Imagine you’re a betta fish, swimming in your home, and suddenly you find yourself jostled around into a cramped 2-liter bottle for the rest of your brief life.
You’re not there because someone loves fish and want to take care of you, you’re just part of a child’s science experiment. Live animals are prohibited in the national science fair, but not in school classrooms. Texas middle schooler Ruby G. recently stepped up on behalf of the animals and may have saved thousands of (fish) lives over the next decades of classroom experiments.
Ruby’s 7th grade honors classroom was experimenting with different ecosystems with 2 liter soda bottles. A terrarium, with soil and bean or grass seeds is in a bottle on top. On the bottom was the aquarium bottle. A string between the 2 acts as a root system and carries water to the soil.
The aquarium ecosystem had gravel, aquatic plants called Duckweed, bottled spring water, and snails. The teacher also said they could add a betta fish and/or small fish. This is when Ruby started to realize putting fish in something that small was disastrous. It wasn’t just theory–fish in other classes had already died in the first week!
Her mother reports, “When we went to Petsmart to get aquatic plants for her team’s aquarium, the employee there said, ‘please don’t put any fish in those bottles.’ And she told Ruby that kids from her school had completely cleaned out the store buying betta fish. And she was asking her manager not to allow the kids to buy fish for that anymore.”
“So Ruby decided then and there she was going to do something about it. And when we came home from the store she got on the computer and started writing.”
A human being is a part of the whole called by us universe, a part limited in time and space. He experiences himself, his thoughts and feeling as something separated from the rest, a kind of optical delusion of his consciousness. This delusion is a kind of prison for us, restricting us to our personal desires and to affection for a few persons nearest to us. Our task must be to free ourselves from this prison by widening our circle of compassion to embrace all living creatures and the whole of nature in its beauty. – Einstein
Next, Ruby submitted her well-written paper to her teacher, who was convinced to stop using live fish in future science experiments in his classroom. While that might have disappointed a few of the children, most approved of the compassionate choice to not use animals in classroom experiments.
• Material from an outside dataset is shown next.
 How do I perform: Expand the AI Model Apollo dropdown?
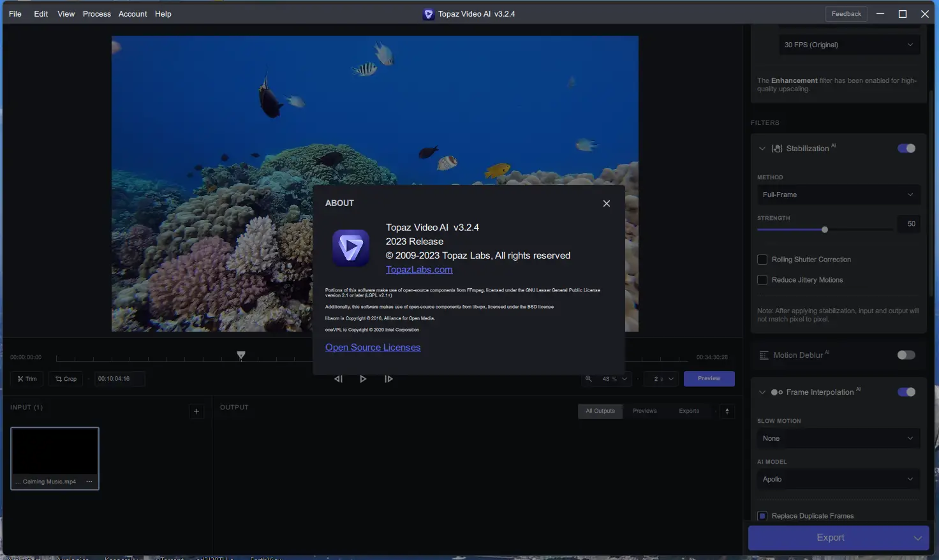(x=838, y=479)
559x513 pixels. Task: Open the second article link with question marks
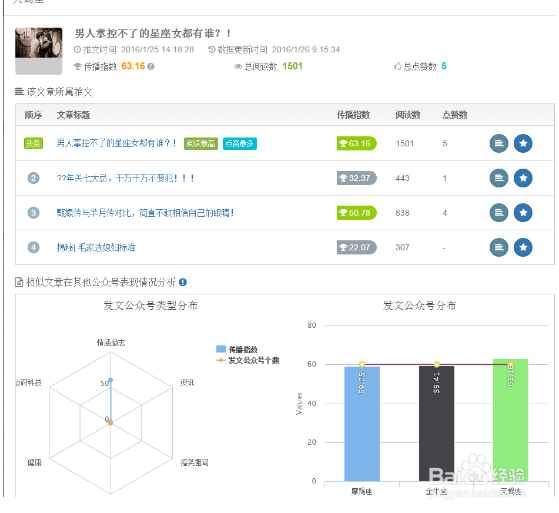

We all can make a difference in the world. We see injustices every day, to humans and other animals. We make choices with our actions and our words, our inactions and our silences. Brava to Ruby for standing up and getting things done!
Here’s Ruby’s paper:
The Act Against Fish and 2-liter Bottles
I would first like to state this- in the national science fair, live animals are prohibited. No animals are to be used- nor human subjects without permission slips. Now- I realize it’s not possible to ask a fish for a permission slip, but picture this. You’re taken out of your home/shelter and are put in a tiny containment space for a semester- about 18 weeks, with unusual amounts of food, and caretakers who know nothing about you. There you have it- exactly what happens to whatever fish, or shrimp you buy for your bottle project. It isn’t reasonable to leave these creatures with 12-13 year olds who just buy fish because they think it will look cool- they have no idea what the fish need- and as I’ve discovered, our teachers may not know anything about our water breathing friends either, seeing as if they did they would know the inch-per-gallon rule.
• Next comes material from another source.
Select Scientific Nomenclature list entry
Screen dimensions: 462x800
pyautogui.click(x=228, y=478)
Betta Fish Living Conditions
Betta fish are actually a rare breed of fish called labyrinth fish. They need at least one gallon of water, though that is not recommended because it isn’t healthy. Typically, for every inch of fish (smaller fish), you need one gallon of water. Larger fish need 3. The Betta fish need five to thrive happily, a thermometer to keep track of water temperatures, and normal amounts of food. For the size of ‘tanks’ we keep them in, the water should be cleaned DAILY. The bottles used in our experiments are 2 liters- not even a gallon. With these conditions, this can be considered animal cruelty- in the case of not knowing the needs, and stable environment required to keep these creatures. Betta fish also should not be placed in direct sunlight, as it creates an unstable environment, causing an overgrowth of algae, also it may raise water temperatures over a normal 78-80 degrees. All bottles in my own classroom are left on the windowsills.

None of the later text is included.